## Directions for this task
Below are lines of data, and only some are wanted. Please repeat exactly those from the line that has "997x466 pixels. Task: Forward" through the line that has "Viewport: 874px width, 602px height.".

+++ Data provided +++

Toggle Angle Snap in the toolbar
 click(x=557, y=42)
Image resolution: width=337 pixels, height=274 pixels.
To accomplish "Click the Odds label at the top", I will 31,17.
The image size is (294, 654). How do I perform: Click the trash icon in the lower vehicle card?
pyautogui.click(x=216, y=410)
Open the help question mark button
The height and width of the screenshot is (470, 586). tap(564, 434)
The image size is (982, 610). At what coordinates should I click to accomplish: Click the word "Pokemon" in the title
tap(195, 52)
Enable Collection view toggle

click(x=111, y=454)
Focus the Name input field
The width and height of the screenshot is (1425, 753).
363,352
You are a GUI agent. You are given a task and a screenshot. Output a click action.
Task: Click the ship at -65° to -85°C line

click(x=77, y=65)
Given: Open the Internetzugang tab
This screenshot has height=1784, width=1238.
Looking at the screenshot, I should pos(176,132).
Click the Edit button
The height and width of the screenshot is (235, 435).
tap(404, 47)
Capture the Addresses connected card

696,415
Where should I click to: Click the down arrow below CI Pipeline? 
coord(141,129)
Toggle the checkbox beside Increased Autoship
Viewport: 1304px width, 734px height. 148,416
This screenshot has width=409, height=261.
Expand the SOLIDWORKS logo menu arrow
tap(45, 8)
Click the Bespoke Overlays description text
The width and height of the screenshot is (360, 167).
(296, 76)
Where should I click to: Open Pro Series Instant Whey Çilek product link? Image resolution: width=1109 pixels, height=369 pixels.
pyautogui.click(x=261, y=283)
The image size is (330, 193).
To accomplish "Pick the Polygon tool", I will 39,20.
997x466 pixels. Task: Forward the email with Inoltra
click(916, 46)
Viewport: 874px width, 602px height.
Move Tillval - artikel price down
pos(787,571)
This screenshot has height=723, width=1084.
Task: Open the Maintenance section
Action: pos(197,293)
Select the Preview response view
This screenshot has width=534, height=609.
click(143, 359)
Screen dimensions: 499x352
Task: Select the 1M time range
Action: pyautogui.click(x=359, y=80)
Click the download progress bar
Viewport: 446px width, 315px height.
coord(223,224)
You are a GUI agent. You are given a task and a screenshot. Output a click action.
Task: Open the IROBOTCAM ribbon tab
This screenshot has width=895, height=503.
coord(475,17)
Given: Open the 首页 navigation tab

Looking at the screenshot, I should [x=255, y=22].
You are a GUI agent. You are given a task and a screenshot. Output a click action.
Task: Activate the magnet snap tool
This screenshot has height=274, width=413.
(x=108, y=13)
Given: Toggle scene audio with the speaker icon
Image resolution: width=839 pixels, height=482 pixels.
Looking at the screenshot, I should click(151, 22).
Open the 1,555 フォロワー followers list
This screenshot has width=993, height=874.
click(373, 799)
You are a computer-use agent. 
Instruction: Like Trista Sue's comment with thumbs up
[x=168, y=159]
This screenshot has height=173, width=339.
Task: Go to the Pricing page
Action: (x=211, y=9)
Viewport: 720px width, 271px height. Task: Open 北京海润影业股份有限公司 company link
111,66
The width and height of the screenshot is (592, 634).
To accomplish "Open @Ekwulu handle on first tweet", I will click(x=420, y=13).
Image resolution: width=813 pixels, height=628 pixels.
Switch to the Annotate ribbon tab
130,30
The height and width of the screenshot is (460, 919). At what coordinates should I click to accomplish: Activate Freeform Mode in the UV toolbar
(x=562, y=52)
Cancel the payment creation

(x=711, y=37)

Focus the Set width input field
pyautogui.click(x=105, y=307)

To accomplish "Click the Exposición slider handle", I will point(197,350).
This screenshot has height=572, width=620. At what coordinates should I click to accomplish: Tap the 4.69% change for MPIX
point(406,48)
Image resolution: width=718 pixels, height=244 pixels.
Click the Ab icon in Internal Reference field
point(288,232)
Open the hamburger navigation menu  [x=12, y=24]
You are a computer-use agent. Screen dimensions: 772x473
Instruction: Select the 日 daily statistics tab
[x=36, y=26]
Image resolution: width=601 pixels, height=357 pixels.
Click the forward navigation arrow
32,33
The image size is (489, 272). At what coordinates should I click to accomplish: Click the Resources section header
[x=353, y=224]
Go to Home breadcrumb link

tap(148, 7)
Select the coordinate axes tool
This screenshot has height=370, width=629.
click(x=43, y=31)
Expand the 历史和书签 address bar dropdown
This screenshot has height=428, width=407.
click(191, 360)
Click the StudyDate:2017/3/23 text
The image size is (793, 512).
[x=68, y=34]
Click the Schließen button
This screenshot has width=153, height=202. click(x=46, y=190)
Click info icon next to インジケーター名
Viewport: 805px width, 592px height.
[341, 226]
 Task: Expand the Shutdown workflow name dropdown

+++

## Your response
997x466 pixels. Task: Forward the email with Inoltra
click(916, 46)
Viewport: 874px width, 602px height.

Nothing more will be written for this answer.